### Задание
Занесите записи от начала и до строки с "Looking at the screenshot, I should (918, 211)." включительно в CSV из двух столбцов, "запрос" и "ответ": в каждой строке должен быть текст и относящийся к нему ответ. Каждое значение поместите в отдельное поле в кавычках, а переносы строк внутри него замените пробелами.

### Исходные данные
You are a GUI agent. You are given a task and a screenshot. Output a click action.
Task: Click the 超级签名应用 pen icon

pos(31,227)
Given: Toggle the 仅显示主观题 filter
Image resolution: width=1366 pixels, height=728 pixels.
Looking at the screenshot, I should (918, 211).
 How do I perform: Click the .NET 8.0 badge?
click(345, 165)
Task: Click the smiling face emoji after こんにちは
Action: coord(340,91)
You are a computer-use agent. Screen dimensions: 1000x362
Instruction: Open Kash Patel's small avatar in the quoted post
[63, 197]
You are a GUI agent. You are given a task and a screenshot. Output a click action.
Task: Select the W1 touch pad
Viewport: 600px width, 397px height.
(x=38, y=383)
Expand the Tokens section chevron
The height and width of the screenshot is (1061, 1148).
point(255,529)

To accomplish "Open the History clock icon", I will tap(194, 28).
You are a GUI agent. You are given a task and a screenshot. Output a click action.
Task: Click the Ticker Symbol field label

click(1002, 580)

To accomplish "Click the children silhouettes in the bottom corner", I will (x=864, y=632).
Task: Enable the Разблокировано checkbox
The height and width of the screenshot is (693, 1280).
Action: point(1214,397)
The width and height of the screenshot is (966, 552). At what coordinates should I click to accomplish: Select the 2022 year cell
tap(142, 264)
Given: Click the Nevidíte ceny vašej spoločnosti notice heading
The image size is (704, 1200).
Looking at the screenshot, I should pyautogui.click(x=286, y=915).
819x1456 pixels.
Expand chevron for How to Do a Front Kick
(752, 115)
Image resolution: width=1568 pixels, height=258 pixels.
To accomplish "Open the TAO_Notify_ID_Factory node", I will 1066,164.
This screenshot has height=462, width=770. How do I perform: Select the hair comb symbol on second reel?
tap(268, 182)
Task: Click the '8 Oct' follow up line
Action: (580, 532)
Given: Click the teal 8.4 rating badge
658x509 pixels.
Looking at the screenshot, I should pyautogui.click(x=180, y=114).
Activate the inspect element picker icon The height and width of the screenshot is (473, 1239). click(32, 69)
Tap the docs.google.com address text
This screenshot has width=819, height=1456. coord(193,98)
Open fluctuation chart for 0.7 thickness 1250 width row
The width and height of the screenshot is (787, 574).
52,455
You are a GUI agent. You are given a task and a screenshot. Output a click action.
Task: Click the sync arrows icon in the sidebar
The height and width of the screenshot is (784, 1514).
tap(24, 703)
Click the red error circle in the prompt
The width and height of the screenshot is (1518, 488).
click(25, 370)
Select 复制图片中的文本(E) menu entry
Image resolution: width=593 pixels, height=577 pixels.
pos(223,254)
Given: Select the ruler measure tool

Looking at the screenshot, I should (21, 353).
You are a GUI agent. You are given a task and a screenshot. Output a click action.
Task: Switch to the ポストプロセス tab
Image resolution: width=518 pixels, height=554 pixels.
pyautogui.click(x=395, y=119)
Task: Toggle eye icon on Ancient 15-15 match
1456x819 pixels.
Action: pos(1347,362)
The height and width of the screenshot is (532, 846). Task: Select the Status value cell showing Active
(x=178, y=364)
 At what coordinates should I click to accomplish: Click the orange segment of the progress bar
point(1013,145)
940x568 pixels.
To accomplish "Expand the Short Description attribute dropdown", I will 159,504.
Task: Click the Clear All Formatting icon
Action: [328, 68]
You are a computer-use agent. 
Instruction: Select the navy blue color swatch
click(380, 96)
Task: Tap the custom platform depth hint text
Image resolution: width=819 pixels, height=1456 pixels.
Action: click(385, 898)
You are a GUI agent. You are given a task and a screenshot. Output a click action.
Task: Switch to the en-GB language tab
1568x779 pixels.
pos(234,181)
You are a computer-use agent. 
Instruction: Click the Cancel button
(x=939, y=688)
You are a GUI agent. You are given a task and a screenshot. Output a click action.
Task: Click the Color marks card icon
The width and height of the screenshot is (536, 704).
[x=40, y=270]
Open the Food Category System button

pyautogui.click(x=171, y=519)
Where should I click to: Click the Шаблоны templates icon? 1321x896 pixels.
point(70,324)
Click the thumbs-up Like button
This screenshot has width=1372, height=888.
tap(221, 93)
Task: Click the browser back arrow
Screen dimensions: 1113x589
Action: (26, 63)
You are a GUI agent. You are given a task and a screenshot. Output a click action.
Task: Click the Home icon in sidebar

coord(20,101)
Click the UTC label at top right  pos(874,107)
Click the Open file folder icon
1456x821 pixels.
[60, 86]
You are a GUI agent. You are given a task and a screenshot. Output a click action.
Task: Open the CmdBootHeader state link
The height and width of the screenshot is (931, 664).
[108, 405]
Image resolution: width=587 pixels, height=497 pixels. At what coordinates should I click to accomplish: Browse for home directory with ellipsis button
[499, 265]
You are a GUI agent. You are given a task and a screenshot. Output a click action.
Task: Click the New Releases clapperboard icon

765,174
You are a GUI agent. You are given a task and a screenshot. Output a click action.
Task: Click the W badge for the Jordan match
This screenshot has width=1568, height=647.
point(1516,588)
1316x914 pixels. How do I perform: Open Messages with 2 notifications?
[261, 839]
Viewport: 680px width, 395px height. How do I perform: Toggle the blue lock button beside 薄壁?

### Решение
запрос,ответ
"You are a GUI agent. You are given a task and a screenshot. Output a click action. Task: Click the 超级签名应用 pen icon","pos(31,227)"
"Given: Toggle the 仅显示主观题 filter Image resolution: width=1366 pixels, height=728 pixels.","Looking at the screenshot, I should (918, 211)."